Data excerpts

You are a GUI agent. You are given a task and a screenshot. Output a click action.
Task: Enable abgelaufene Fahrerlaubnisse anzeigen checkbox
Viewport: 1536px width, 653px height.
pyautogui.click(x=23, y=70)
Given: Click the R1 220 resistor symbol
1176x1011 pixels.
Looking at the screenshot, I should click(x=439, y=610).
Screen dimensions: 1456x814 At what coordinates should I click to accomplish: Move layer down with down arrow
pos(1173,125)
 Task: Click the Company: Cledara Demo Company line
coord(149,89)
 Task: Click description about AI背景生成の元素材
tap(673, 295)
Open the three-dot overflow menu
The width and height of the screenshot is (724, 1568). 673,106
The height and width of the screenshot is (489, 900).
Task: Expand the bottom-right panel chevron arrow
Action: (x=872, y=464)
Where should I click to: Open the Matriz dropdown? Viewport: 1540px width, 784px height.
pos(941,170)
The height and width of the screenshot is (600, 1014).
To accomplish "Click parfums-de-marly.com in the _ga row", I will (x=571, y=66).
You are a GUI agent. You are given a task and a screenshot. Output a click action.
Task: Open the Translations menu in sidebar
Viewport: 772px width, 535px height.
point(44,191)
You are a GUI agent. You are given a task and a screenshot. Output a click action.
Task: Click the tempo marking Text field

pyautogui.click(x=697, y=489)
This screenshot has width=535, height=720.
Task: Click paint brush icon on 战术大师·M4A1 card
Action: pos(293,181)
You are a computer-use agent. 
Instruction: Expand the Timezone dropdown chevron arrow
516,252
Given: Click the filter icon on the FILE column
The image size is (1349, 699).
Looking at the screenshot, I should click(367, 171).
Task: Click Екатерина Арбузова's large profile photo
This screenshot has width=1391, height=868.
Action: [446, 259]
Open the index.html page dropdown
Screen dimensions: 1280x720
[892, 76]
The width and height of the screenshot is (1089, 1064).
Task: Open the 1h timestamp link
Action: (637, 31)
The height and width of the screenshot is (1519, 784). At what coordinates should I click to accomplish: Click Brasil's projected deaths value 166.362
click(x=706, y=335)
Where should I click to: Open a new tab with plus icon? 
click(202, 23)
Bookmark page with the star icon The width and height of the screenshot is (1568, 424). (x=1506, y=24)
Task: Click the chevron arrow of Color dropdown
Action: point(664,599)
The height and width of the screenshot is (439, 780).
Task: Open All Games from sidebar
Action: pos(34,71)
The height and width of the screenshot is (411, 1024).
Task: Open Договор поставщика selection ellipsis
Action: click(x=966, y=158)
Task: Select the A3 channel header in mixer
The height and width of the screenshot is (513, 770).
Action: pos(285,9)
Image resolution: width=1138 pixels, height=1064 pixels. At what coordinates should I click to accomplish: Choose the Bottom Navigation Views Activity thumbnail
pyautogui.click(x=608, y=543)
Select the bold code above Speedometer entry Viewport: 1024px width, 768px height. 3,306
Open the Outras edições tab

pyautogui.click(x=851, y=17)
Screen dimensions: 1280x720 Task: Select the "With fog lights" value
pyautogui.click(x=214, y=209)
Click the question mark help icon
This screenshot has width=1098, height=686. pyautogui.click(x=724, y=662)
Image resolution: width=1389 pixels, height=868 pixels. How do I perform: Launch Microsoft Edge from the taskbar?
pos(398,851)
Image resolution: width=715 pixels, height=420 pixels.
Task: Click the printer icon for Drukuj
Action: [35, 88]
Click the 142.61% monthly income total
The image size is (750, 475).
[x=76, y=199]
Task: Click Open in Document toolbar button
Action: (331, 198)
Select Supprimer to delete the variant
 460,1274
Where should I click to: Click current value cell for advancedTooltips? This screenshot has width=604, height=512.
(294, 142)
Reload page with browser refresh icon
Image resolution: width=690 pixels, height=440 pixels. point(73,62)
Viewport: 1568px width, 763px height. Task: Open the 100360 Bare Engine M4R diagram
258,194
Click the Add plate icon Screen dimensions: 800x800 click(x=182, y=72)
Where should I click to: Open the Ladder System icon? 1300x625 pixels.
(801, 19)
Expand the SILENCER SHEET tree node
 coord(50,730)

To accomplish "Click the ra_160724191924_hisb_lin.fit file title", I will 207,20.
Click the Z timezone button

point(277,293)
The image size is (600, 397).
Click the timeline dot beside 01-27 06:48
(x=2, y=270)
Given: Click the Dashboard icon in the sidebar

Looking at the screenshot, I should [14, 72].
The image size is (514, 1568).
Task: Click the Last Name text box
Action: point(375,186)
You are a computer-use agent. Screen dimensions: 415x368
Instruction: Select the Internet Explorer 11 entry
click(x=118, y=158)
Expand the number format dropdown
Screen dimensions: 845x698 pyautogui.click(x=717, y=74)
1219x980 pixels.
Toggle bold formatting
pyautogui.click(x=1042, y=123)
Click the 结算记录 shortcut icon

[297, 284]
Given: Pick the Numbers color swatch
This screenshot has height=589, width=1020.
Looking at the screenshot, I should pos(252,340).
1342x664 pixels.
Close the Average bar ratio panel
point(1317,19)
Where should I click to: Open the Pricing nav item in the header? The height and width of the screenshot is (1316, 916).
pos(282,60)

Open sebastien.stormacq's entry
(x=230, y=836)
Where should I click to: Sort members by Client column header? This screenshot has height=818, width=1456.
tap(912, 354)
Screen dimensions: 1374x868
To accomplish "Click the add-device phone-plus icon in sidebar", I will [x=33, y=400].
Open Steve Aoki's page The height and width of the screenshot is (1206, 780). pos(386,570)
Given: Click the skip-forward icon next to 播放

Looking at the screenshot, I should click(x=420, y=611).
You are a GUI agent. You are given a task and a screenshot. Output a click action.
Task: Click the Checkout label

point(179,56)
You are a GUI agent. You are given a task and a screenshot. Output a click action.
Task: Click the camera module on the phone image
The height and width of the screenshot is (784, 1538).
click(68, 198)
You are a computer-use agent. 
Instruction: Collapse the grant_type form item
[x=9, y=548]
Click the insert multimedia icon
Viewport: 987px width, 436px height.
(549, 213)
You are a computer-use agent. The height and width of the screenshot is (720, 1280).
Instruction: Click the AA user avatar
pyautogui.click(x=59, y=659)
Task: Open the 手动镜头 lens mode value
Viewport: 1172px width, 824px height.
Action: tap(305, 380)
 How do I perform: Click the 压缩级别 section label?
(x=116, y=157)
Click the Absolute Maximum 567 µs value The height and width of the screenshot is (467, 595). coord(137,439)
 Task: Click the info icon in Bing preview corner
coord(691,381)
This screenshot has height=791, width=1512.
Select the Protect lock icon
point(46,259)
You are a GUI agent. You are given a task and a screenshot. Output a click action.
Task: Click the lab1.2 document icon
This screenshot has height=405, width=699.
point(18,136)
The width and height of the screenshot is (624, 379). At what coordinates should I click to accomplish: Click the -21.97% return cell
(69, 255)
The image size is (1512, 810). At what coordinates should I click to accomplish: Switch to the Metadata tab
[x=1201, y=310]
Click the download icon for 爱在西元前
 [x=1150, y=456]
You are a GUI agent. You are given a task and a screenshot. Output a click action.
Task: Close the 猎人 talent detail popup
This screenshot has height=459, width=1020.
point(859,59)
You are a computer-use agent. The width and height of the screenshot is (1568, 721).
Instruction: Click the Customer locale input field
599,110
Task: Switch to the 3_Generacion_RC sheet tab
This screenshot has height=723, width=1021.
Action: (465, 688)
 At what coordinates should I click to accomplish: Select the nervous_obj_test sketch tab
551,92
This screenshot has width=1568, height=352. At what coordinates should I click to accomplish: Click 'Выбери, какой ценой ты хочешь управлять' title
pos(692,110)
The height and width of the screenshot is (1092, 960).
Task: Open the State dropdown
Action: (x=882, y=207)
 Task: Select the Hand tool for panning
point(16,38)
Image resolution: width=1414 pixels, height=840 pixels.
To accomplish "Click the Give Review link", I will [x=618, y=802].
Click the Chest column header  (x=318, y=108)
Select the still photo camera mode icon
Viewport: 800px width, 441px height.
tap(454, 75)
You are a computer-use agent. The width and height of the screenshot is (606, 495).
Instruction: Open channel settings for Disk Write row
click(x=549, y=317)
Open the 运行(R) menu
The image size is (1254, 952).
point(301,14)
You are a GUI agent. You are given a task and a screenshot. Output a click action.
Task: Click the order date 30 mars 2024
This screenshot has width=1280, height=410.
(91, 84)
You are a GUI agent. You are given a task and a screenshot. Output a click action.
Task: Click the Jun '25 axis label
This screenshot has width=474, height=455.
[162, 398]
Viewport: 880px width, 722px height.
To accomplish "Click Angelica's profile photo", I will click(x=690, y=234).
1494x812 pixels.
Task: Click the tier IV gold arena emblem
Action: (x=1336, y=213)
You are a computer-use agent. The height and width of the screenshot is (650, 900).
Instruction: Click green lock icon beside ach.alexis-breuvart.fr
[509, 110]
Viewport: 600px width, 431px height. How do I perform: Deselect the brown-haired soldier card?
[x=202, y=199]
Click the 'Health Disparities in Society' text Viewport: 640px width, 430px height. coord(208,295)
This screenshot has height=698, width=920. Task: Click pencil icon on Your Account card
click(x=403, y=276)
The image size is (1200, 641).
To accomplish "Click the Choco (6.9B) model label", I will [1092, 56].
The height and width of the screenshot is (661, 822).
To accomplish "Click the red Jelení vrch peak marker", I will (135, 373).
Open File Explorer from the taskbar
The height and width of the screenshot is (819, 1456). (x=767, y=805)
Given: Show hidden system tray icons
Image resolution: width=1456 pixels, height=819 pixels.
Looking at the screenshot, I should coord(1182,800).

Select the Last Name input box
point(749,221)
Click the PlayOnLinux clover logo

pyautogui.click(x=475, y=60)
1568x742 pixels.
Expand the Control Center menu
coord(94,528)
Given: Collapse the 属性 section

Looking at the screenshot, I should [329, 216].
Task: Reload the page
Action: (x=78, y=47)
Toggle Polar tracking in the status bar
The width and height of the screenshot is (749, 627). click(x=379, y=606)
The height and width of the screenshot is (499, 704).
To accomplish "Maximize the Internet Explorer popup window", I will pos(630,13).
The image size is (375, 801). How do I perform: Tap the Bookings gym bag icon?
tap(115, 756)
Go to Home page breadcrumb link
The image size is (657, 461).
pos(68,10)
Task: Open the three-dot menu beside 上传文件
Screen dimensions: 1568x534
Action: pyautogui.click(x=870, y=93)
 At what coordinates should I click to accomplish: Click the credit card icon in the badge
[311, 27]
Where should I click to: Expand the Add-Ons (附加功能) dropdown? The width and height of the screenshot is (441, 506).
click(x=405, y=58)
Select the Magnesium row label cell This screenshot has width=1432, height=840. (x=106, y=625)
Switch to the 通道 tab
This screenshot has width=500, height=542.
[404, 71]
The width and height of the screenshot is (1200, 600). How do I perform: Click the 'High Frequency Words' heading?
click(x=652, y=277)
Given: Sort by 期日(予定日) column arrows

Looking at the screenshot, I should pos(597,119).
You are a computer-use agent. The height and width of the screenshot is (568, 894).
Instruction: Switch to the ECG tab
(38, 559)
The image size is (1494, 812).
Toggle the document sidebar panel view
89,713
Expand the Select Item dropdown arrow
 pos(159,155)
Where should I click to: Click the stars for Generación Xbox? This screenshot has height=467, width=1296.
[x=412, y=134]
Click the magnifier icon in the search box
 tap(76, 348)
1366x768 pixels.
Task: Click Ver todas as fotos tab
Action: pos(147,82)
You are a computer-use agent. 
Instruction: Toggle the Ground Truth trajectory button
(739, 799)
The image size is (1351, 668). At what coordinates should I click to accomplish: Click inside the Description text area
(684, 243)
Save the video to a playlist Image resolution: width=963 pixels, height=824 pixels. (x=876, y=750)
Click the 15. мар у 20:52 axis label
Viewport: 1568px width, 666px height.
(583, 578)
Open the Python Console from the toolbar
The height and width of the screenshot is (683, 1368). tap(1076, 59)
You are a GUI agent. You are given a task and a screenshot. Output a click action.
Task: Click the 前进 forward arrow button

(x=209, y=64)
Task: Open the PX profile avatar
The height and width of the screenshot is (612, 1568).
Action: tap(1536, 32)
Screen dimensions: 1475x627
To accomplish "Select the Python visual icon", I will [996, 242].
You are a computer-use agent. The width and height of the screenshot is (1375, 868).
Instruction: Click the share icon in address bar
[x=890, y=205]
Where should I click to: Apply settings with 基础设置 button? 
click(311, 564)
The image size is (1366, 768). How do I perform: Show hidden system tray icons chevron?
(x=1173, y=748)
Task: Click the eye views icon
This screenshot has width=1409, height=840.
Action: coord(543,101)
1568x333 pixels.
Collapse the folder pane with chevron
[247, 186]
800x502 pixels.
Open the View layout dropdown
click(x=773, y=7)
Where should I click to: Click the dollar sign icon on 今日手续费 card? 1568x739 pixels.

▶ **Work request**: The string "camera" marks the lines to copy; report each of them from the data above.

▶ **Answer below**:
Task: Click the camera module on the phone image
Select the still photo camera mode icon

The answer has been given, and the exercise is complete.